Learning Diverse Robot Striking Motions with Diffusion Models and Kinematically Constrained Gradient Guidance
Kin Man Lee, Sean Ye, Qingyu Xiao, Zixuan Wu, Zulfiqar Zaidi, David B. D'Ambrosio, Pannag R. Sanketi, Matthew Gombolay
TL;DR
This work tackles sample-inefficient, constraint-averse learning for agile robotic striking by introducing Kinematic Constraint Gradient Guidance (KCGG), an offline diffusion-based imitation-learning framework. KCGG computes gradients through both the forward kinematics $F(q)$ and the diffusion model to steer samples toward task constraints while preserving the training data distribution, enabling multimodal, high-speed motions from limited demonstrations. Empirical results in simulated AirHockey and real table-tennis setups show that KCGG outperforms baselines, achieving substantial gains in block/success rates and demonstrating robust constraint satisfaction even under tight timing constraints. The approach offers a practical route to deploy constrained, diverse robotic skills without requiring high-fidelity simulators, with broad applicability to dynamic manipulation tasks.
Abstract
Advances in robot learning have enabled robots to generate skills for a variety of tasks. Yet, robot learning is typically sample inefficient, struggles to learn from data sources exhibiting varied behaviors, and does not naturally incorporate constraints.
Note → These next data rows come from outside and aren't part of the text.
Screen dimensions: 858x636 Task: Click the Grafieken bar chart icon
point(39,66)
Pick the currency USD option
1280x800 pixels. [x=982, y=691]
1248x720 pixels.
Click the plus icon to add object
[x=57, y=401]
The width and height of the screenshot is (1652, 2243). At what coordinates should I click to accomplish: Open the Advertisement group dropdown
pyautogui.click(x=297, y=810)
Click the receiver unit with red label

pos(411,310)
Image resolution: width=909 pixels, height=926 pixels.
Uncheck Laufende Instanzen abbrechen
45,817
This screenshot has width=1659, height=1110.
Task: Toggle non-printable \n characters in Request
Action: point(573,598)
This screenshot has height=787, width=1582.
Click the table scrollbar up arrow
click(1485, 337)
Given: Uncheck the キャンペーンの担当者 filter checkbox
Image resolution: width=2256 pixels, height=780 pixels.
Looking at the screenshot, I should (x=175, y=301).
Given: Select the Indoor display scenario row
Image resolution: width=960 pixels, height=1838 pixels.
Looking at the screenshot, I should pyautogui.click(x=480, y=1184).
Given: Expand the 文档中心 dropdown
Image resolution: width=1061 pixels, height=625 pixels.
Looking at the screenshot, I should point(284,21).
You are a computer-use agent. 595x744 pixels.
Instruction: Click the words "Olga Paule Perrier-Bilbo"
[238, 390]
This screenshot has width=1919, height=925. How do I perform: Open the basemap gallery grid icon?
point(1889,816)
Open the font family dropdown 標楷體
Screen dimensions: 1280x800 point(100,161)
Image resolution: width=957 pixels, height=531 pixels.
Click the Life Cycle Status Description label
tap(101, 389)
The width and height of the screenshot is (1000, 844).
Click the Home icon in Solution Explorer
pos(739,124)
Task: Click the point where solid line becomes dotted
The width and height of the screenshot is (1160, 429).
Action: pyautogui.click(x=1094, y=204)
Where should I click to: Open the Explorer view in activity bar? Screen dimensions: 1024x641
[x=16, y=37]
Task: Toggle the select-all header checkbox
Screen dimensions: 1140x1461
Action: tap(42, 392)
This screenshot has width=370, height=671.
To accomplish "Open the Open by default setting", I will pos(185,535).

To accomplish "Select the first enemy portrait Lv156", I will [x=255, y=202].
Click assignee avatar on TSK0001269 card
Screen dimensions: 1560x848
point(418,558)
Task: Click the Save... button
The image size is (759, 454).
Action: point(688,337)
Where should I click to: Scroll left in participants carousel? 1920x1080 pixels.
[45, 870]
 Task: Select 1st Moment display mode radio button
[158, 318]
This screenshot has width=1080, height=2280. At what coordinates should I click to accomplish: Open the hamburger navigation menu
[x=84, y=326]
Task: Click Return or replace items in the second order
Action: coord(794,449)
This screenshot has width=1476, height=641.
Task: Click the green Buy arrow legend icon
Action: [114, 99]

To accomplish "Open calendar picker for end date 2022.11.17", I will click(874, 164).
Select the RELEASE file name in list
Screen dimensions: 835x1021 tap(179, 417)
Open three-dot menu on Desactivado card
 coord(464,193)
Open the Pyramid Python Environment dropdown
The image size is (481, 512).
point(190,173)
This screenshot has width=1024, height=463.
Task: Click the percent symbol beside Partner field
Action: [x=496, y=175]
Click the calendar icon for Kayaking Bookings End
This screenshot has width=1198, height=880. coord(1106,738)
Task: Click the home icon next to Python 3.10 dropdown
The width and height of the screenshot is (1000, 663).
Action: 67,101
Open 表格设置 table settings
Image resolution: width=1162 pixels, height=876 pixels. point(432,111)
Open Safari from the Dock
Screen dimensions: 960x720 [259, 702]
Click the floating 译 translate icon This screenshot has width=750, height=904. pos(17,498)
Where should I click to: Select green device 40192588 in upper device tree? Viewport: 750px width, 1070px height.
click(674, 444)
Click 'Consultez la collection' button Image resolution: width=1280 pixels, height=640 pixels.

These properties are critical for fast, agile tasks such as playing table tennis. Modern techniques for learning from demonstration improve sample efficiency and scale to diverse data, but are rarely evaluated on agile tasks. In the case of reinforcement learning, achieving good performance requires training on high-fidelity simulators. To overcome these limitations, we develop a novel diffusion modeling approach that is offline, constraint-guided, and expressive of diverse agile behaviors. The key to our approach is a kinematic constraint gradient guidance (KCGG) technique that computes gradients through both the forward kinematics of the robot arm and the diffusion model to direct the sampling process. KCGG minimizes the cost of violating constraints while simultaneously keeping the sampled trajectory in-distribution of the training data. We demonstrate the effectiveness of our approach for time-critical robotic tasks by evaluating KCGG in two challenging domains: simulated air hockey and real table tennis. In simulated air hockey, we achieved a 25.4% increase in block rate, while in table tennis, we saw a 17.3% increase in success rate compared to imitation learning baselines.